The bottom line is that the Kremlin attempted to interfere with the U.S. election, and the Trump campaign was not above dirty politics, the first American campaign to be so tainted.  But there was no crime involved amid the minimal collusion established, and none was even cited so far as we know in the Mueller charter.  Sounds as if Trump is right when he refers to the Mueller probe as a witch hunt.

A number of legal experts have said a sitting president cannot be indicted.  This is why the Constitution includes provision for impeachment for "high Crimes and Misdemeanors."  Indictment has never been the presumptive objective of the FBI investigation or the special counsel probe.  The objective instead has been to get dirt – oppo research, if you like – on the president.  To do this, the Mueller team has sought to flip witnesses, by a combination of perjury traps and plea deals involving ostensible crimes.

The net of all this is that the concrete findings to date in the probe of President Trump have nothing to do with any collaboration on his part in foreign intervention in U.S. elections, which everybody knows goes on all the time – just as it did under Obama when he authorized intervention in recent Israeli elections.

But the Mueller dragnet has produced victims.  A number of lives have been collaterally ruined, just as they were when Patrick Fitzgerald stuck it to former vice presidential aide Scooter Libby for lying about the "outing" of CIA employee Valerie Plame.  Fitzgerald's knowledge that it was Richard Armitage, not Libby, who revealed Ms.

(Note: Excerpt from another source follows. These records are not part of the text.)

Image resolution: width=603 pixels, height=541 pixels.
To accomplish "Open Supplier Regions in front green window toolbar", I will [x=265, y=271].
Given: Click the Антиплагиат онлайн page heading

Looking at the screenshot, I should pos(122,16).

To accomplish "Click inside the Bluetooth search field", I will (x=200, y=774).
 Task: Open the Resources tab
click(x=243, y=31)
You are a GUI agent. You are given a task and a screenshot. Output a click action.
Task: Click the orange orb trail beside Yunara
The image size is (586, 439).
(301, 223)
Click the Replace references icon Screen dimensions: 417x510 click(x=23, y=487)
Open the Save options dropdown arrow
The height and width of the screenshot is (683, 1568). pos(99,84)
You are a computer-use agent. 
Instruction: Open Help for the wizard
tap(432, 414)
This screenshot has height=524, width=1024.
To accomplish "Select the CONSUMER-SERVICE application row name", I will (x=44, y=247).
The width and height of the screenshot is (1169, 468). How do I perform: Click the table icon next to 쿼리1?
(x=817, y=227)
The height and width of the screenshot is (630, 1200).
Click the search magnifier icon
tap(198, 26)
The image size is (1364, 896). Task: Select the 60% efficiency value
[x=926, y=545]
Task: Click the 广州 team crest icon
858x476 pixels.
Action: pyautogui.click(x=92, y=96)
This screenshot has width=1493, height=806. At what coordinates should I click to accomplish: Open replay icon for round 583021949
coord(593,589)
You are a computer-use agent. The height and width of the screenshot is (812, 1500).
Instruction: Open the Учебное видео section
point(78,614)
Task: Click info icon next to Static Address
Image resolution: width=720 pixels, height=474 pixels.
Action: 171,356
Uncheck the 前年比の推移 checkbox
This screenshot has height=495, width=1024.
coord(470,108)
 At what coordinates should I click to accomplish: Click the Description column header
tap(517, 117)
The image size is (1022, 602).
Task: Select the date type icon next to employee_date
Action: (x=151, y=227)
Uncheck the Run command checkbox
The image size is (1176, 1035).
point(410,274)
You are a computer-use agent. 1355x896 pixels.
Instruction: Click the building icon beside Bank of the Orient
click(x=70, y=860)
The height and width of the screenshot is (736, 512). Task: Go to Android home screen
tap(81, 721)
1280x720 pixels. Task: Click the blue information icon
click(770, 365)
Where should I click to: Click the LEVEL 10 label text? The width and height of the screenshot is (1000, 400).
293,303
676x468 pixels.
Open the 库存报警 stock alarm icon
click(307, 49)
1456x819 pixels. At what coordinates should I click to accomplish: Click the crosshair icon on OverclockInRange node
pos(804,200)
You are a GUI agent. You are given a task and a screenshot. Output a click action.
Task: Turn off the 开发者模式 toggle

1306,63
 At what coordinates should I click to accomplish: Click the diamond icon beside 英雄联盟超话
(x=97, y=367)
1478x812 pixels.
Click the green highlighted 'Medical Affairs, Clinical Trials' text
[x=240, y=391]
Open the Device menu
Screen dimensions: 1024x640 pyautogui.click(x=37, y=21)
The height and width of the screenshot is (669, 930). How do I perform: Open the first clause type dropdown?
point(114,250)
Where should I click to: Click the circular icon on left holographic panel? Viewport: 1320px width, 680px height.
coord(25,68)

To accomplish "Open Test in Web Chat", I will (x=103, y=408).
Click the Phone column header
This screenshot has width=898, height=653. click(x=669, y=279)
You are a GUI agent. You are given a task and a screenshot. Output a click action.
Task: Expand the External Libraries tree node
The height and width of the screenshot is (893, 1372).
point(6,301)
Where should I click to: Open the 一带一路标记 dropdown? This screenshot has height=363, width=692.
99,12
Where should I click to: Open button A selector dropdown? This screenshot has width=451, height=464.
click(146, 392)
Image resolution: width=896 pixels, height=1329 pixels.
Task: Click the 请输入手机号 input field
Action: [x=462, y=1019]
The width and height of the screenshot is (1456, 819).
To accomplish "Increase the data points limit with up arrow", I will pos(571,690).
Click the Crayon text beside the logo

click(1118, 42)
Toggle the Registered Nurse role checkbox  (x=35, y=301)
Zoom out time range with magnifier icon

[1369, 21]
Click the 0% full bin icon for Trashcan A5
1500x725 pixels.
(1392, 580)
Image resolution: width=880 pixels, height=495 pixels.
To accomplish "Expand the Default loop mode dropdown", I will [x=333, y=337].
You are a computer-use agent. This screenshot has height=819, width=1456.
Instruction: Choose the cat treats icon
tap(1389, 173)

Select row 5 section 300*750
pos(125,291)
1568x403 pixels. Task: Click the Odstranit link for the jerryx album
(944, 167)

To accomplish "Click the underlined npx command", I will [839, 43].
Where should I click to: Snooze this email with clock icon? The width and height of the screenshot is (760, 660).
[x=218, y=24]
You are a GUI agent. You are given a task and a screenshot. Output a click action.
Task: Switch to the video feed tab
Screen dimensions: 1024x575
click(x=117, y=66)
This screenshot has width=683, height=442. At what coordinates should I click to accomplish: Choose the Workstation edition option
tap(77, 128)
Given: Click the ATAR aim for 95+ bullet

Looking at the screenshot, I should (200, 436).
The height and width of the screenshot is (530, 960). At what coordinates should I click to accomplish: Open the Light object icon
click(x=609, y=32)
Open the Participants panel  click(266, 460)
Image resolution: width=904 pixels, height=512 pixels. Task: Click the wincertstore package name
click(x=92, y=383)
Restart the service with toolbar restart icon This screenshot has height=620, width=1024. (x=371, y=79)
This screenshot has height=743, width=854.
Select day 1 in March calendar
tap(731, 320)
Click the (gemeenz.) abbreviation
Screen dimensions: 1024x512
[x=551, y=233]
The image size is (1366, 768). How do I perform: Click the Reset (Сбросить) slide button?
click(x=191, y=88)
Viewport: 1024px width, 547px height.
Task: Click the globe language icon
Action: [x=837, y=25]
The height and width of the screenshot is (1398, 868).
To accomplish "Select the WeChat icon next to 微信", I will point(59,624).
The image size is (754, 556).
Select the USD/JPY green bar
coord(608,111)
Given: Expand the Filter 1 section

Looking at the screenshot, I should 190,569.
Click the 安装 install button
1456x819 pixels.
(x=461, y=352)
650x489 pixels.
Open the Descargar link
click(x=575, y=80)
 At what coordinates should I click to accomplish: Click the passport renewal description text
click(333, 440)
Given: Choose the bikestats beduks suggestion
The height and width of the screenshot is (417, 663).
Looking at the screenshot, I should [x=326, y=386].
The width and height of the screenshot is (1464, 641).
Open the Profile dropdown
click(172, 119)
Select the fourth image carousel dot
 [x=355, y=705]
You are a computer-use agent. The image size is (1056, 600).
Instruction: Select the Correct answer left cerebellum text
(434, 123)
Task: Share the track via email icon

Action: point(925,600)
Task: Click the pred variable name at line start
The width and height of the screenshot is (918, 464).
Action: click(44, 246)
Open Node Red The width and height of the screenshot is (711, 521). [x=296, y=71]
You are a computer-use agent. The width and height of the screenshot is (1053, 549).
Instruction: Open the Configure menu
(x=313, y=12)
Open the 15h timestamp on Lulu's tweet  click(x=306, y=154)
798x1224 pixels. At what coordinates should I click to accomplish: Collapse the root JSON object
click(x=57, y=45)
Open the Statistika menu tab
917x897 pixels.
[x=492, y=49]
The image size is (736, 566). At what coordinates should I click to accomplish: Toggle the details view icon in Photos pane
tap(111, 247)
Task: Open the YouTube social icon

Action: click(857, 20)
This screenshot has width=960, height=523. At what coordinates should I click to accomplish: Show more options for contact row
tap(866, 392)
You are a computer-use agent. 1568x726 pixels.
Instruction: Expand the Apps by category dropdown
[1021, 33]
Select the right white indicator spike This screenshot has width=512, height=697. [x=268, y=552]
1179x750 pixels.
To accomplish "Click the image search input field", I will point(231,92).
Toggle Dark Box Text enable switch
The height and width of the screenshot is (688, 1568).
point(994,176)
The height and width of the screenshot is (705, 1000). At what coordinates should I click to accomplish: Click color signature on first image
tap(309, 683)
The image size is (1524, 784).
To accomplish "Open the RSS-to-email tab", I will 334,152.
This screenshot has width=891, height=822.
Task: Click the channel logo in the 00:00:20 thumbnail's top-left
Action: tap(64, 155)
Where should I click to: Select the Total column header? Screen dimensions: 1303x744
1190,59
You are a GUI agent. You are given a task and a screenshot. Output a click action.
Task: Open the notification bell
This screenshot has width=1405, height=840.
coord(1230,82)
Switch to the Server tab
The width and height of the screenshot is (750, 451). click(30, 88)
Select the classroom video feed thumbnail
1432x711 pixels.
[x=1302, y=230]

Plame mattered not at all.  Fitzgerald had bigger fish to fry.  So it is with Mueller.

It's worth mentioning that it is really, really easy to be indicted or coerced to cop a plea for lying to a federal official.  All one need do is speak to said officials.  The perjury trap is there, to be sprung or not sprung entirely at the prosecutor's discretion.  The witness doesn't even have to actually lie.  The prosecutor can take unfair advantage of confusion or faulty memory, which itself can be induced under prolonged pressure.  The Mueller pleas include admissions of lying when the evidence suggests that the witness didn't actually lie, as well as guilty pleas to non-crimes.  The witness is most often ill prepared legally and financially to get to the truth under the law.  The keys to such special "persecution" are linkage between the witness and the person of real interest, in this case President Trump, and avoiding trial court, where cross-examination can expose the truth.

In the end, the Trump-Russia affair is pure political gamesmanship.  The Mueller report will paint a picture of salacious and unethical innuendo, complete with compositional testimony from scared-to-death witnesses whose full story will never see the light of trial court.  The report will do as intended: establish a political case for impeachment of the president.

In the end, reasonable people should ask why DNC-Clinton involvement in the get-Trump juggernaut has not been the subject of a parallel special investigation.  In addition to a known link between the Democrats and erstwhile Russian contributors to the Steele dossier, there is evidence that top-level government officials have been stomping on the scale.  The smoke of scandal is pervasive, yet no action on this front.  Could it be that one side of the aisle is controlling the game?

It is reasonable to expect that this sordid tale will eventually be told, hopefully in exhaustive detail.  Given the stated intention of newly empowered House Democrats to investigate and impeach the president, this is unlikely to happen anytime soon.  If the story is told, it will likely dwarf the Watergate singularity.